◆ Data provided
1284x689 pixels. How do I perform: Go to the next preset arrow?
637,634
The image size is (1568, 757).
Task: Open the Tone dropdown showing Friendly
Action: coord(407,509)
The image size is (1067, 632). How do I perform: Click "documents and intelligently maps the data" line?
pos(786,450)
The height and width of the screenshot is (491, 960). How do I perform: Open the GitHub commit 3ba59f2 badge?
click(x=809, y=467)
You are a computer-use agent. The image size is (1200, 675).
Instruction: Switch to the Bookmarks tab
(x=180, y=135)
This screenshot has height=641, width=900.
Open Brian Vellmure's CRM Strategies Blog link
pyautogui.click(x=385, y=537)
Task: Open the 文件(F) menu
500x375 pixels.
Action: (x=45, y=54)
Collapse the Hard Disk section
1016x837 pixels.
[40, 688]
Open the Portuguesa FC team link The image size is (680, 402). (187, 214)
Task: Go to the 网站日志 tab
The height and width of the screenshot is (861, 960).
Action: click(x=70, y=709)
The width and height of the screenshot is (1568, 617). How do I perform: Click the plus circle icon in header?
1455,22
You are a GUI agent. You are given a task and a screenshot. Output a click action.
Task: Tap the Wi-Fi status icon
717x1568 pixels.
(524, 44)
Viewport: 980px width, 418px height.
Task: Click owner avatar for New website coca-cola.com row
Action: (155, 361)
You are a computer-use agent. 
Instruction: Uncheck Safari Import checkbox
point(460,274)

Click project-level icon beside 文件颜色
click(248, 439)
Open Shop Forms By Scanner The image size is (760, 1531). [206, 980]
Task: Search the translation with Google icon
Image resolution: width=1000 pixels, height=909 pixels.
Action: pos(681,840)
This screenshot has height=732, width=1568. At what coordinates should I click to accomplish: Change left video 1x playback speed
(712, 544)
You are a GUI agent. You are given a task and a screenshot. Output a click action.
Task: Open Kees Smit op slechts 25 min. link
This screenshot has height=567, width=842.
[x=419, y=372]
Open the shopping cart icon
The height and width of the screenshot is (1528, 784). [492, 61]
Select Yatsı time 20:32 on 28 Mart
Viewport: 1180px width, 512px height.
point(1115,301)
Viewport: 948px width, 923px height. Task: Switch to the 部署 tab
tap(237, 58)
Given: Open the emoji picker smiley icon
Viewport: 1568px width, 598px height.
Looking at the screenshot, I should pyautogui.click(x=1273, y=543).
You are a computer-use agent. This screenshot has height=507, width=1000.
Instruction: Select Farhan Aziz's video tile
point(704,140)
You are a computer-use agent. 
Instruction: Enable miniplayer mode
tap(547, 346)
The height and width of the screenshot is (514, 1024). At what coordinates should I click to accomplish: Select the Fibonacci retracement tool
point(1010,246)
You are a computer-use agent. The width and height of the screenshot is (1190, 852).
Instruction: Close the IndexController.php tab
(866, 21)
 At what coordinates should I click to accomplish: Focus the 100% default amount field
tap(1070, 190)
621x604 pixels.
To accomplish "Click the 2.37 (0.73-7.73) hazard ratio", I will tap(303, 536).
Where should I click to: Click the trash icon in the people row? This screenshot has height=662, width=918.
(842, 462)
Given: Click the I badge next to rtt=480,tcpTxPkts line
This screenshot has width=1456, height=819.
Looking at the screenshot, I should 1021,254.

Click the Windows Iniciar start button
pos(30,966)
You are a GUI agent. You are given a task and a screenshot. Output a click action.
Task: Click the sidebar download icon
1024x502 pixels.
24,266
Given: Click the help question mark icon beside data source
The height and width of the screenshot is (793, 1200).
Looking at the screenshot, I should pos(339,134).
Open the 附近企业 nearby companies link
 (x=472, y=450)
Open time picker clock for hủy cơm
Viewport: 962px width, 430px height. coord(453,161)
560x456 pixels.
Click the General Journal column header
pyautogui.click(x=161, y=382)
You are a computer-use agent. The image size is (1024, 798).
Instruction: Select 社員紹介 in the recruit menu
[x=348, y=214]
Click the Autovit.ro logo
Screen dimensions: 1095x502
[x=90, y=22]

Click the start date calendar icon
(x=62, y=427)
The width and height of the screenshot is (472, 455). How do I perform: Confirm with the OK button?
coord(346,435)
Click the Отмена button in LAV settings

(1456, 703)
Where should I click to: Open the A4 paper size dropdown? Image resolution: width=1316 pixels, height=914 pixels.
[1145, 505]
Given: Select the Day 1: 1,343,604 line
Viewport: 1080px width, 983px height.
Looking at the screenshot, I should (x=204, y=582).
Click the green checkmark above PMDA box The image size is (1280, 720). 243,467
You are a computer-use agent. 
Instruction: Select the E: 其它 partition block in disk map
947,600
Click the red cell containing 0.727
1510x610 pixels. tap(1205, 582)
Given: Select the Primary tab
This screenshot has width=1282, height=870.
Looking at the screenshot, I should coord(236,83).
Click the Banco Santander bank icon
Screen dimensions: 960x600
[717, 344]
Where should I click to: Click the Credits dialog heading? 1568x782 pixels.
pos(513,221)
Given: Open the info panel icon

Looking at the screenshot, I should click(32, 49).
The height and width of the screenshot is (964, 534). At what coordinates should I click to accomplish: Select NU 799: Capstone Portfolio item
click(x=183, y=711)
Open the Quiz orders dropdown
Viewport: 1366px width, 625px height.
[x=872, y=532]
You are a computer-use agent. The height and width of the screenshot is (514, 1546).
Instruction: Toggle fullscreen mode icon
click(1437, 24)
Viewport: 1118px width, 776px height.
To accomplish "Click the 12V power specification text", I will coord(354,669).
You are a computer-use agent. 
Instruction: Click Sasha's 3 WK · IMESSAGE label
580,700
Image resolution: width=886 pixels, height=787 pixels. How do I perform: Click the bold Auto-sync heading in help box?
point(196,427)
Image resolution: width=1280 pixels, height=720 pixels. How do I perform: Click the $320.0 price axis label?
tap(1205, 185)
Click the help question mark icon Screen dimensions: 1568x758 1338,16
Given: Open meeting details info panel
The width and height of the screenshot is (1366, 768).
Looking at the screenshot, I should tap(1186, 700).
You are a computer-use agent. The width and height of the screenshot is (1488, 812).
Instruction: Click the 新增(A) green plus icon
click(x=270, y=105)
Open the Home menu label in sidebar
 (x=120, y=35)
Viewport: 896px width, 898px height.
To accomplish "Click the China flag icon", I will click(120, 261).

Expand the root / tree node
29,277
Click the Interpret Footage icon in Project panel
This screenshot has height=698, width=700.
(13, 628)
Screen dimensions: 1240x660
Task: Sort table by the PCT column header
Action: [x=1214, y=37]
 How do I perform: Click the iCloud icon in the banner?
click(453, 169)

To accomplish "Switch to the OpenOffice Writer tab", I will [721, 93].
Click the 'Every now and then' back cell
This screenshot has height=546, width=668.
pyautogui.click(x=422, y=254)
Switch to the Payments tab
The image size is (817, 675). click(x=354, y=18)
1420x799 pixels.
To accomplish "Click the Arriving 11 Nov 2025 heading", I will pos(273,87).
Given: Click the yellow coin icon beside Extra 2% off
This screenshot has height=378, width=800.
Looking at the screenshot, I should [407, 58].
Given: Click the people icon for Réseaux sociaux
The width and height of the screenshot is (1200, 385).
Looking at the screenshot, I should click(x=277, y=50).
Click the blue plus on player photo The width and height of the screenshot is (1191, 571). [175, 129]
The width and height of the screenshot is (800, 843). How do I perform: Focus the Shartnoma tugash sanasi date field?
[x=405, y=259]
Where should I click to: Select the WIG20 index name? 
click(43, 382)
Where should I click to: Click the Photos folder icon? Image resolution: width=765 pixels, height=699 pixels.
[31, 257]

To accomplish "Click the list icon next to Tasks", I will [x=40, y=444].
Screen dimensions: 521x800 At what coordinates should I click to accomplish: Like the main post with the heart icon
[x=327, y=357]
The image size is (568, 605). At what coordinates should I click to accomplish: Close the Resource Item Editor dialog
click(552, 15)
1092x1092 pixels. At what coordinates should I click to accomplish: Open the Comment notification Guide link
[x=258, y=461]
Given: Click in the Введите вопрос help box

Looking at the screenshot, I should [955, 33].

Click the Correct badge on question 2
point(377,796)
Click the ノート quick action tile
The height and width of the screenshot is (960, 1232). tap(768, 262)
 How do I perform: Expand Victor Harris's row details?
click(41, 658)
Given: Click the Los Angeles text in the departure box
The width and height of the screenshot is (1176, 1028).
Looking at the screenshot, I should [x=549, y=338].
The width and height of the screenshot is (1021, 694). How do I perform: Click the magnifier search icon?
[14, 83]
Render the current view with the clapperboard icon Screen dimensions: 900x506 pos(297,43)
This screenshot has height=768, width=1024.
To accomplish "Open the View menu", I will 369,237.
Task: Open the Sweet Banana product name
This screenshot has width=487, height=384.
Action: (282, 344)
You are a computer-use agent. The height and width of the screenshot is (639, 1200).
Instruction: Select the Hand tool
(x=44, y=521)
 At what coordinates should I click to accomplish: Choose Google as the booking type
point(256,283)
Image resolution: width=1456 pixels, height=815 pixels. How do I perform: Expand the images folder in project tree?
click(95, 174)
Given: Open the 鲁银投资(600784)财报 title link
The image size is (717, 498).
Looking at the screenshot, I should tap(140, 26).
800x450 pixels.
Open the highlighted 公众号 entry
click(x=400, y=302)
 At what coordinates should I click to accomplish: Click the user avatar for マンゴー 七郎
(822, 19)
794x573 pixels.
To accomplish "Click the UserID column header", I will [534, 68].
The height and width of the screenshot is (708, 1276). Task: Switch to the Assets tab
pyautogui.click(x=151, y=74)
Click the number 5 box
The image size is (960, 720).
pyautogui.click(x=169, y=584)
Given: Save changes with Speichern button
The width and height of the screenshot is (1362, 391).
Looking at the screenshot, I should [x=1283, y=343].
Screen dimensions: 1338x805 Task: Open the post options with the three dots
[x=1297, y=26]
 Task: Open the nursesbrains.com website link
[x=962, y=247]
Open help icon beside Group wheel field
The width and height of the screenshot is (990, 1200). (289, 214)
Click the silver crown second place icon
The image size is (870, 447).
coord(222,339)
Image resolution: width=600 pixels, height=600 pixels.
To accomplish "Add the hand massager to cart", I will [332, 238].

◆ Assignment
Search the records above for "text" and copy every line that has it.

◆ Answer for the task
To accomplish "Click the 12V power specification text", I will coord(354,669).
Given: Click the Los Angeles text in the departure box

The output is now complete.